SM35581SM2019: Homework 2 - Exercise 2 (ecdf implementation)

I report the text of ex.2 of homework 2 for practicality:

---

Implement the empirical cumulative distribution function F_X(x)= cdf(dist, x) taking as inputs a pyro.distributions object dist, corresponding to the distribution of X

, and integer value x.

Suppose that X∼N(0,1)

and plot F_X(x).

(sorry for the messy format)

---

Now here are my doubts:

1. Shouldn't the ecdf be derived from a sample of a distribution? Why would we feed the distribution object to the function instead of a vector samples from said `dist` object?

2. If the `x` input parameter was intended to be the input of the F_X(x) function, why would it be an integer? Shouldn't it be possible to chose it in the generic distribution support, therefore more likely a real number? This is especially true in the case asked for in the second point!

Thanks in advance,

Michele

Ri: Homework 2 - Exercise 2 (ecdf implementation)

di GINEVRA CARBONE - venerdì, 3 aprile 2020, 10:10

Hi Michele,

The request for an input integer was my mistake, it was intended to be any real number. I updated the notebook soon after noticing the error (https://github.com/ginevracoal/statistical-machine-learning/blob/master/homeworks/homework_02.ipynb).

The ecdf should compute the estimates from a vector of samples from the input distribution and, additionaly, it should be able to return the estimated value corresponding to a specific input x. I hope the request is clearer now.

Ginevra

Ri: Homework 2 - Exercise 2 (ecdf implementation)

di MICHELE RISPOLI - sabato, 4 aprile 2020, 13:20

Hello Ginevra,

thanks for the answer, it did clear my doubts.

I reckon i should have come up with the question earlier, since at the time i wrote the post I had my solutions already submitted.
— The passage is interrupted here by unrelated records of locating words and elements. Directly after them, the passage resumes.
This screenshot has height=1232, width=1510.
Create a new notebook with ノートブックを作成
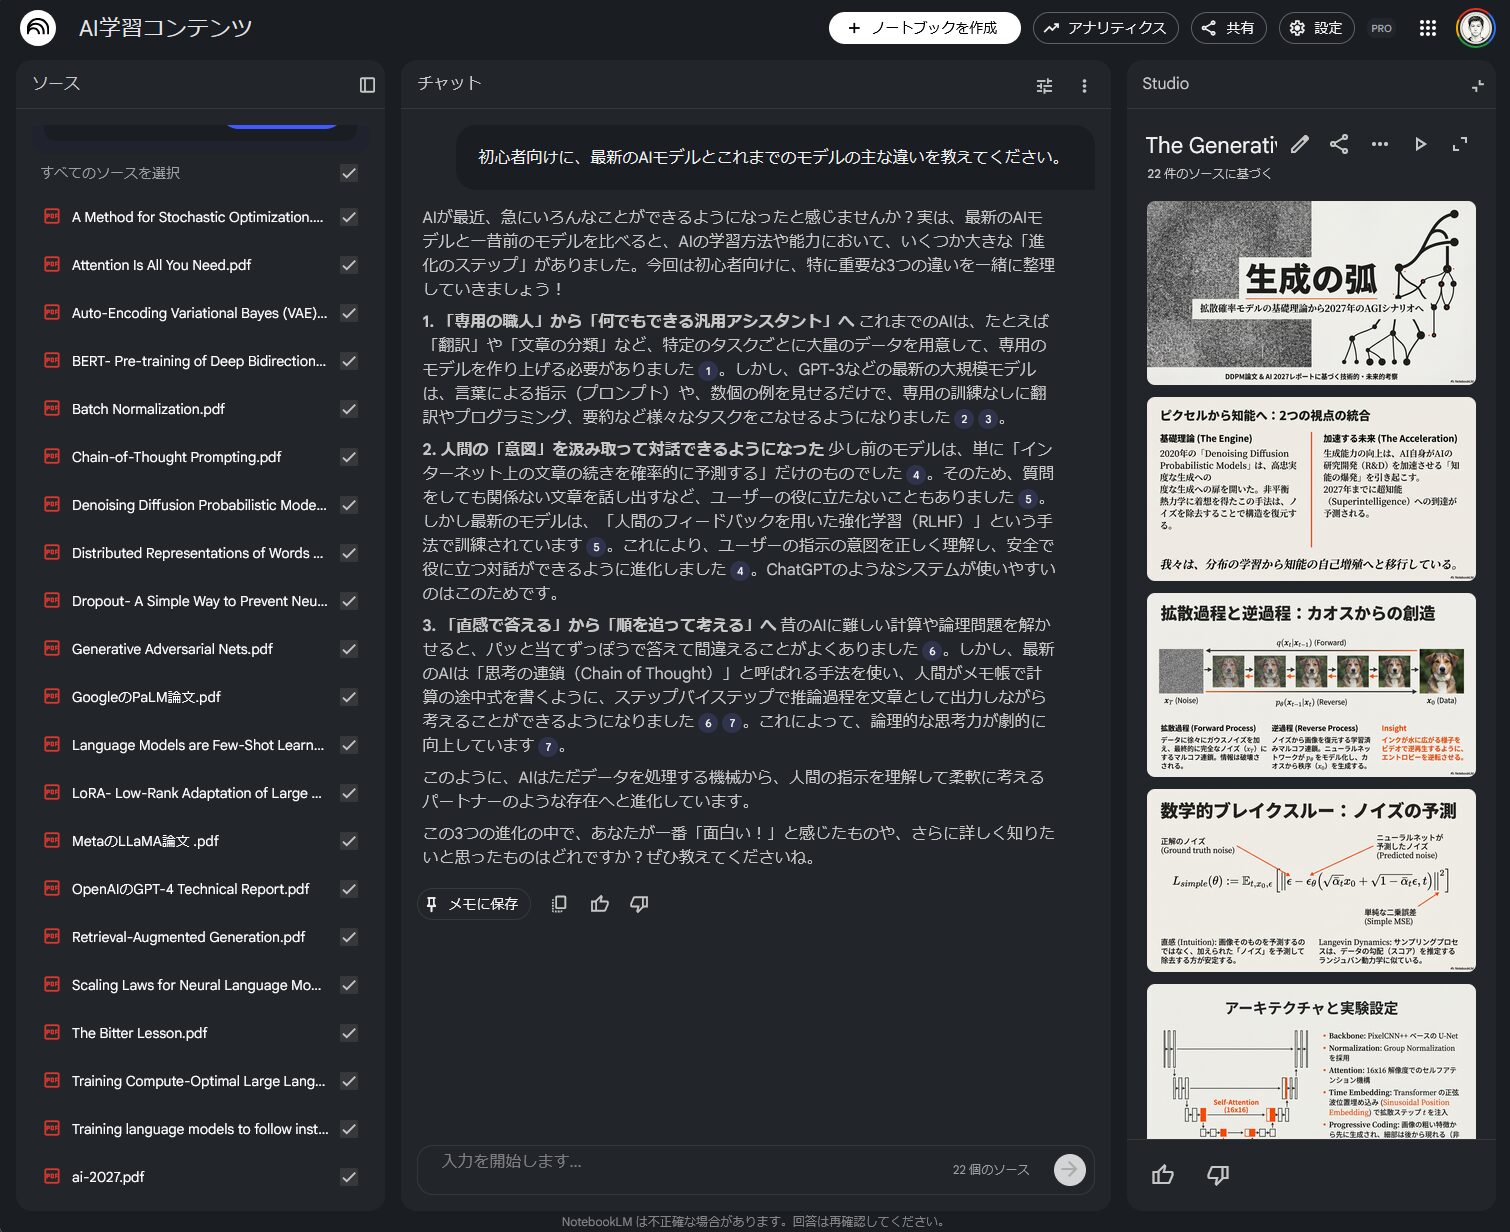click(x=923, y=28)
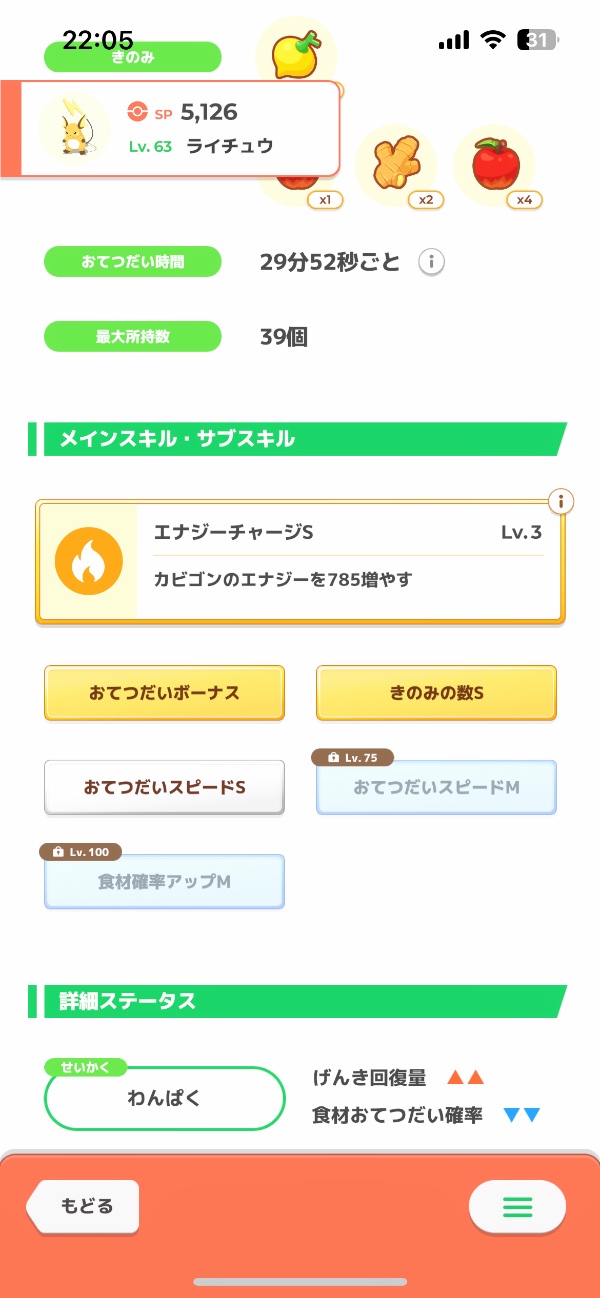The width and height of the screenshot is (600, 1298).
Task: Tap the わんぱく nature box
Action: [x=164, y=1098]
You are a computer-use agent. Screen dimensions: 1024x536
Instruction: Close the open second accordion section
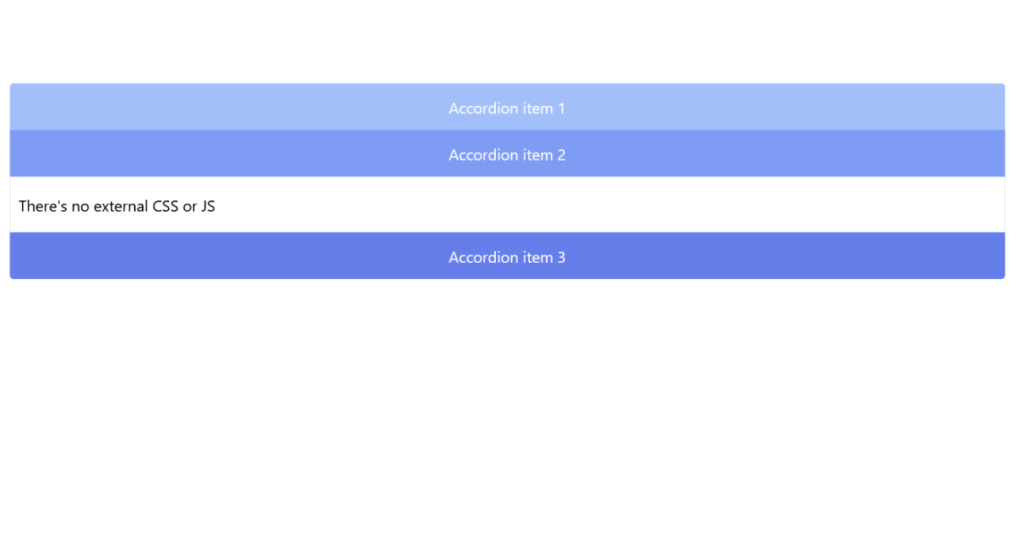point(507,155)
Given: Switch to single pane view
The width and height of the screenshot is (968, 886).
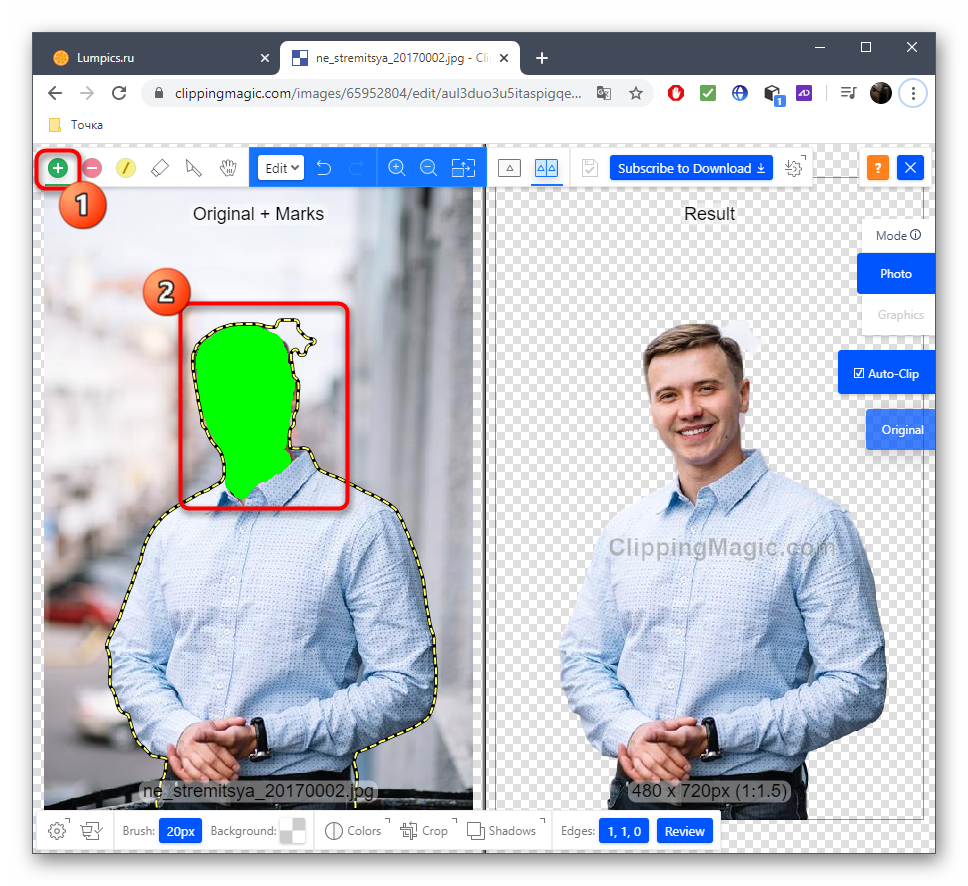Looking at the screenshot, I should (x=509, y=168).
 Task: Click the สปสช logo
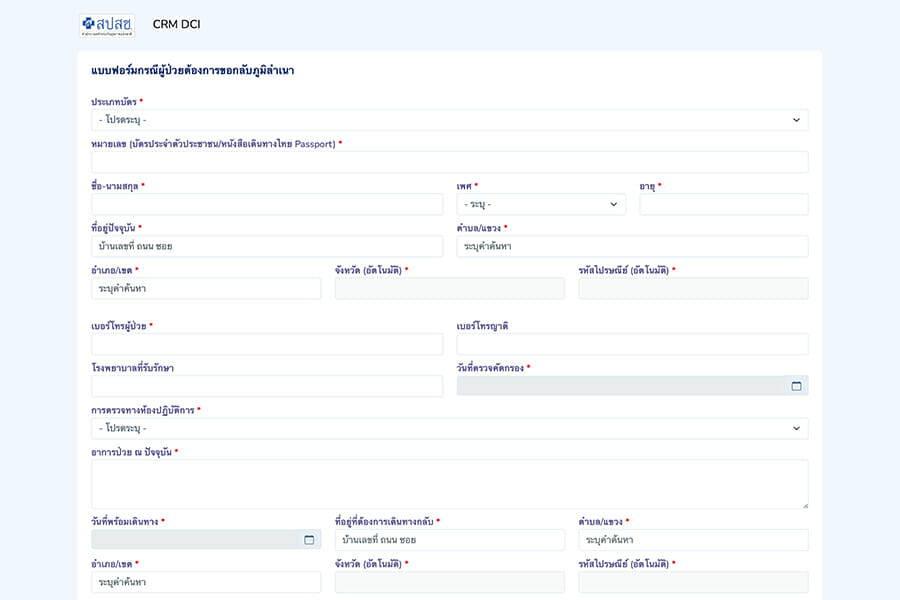[106, 25]
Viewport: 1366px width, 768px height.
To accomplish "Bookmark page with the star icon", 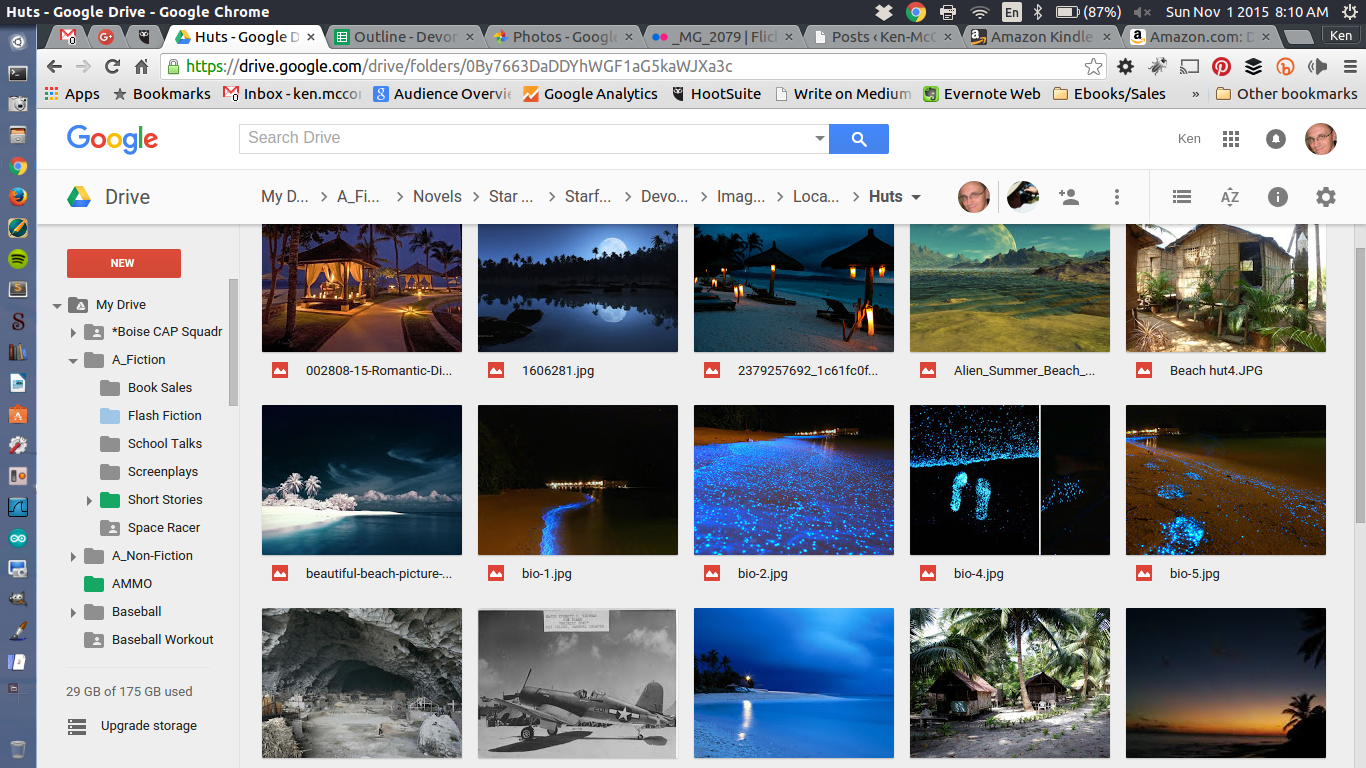I will (x=1093, y=67).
Since I had these doubts, in the proposed solution I chose to explain and implement my best guess for the exercise request, that is, ecdf takes a sample vector from a pyro.distribution and an arbitrary x value: I believed the choice of the sampling parameters (i.e. size and random seed) was better left to the function caller, and having otherwise a non-deterministic function was not desirable.

If I got your answer correctly though, we were supposed to take the sample inside the function.

I understand this was a toy problem, therefore i could have probably avoided posing myself the parameters problem mentioned above, but since I mentioned it, what's the common/best approach with random seeding inside functions in a realistic scenario?

Ri: Homework 2 - Exercise 2 (ecdf implementation)

di GINEVRA CARBONE - lunedì, 6 aprile 2020, 08:29

Yes, this was just a simple example and in general there is no need to worry about the style of your implementation, I'm just interested in the conceptual part of it.

I don't think there is a "best approach" for seeding. Any choice is correct as long as your results on that function call are reproducible.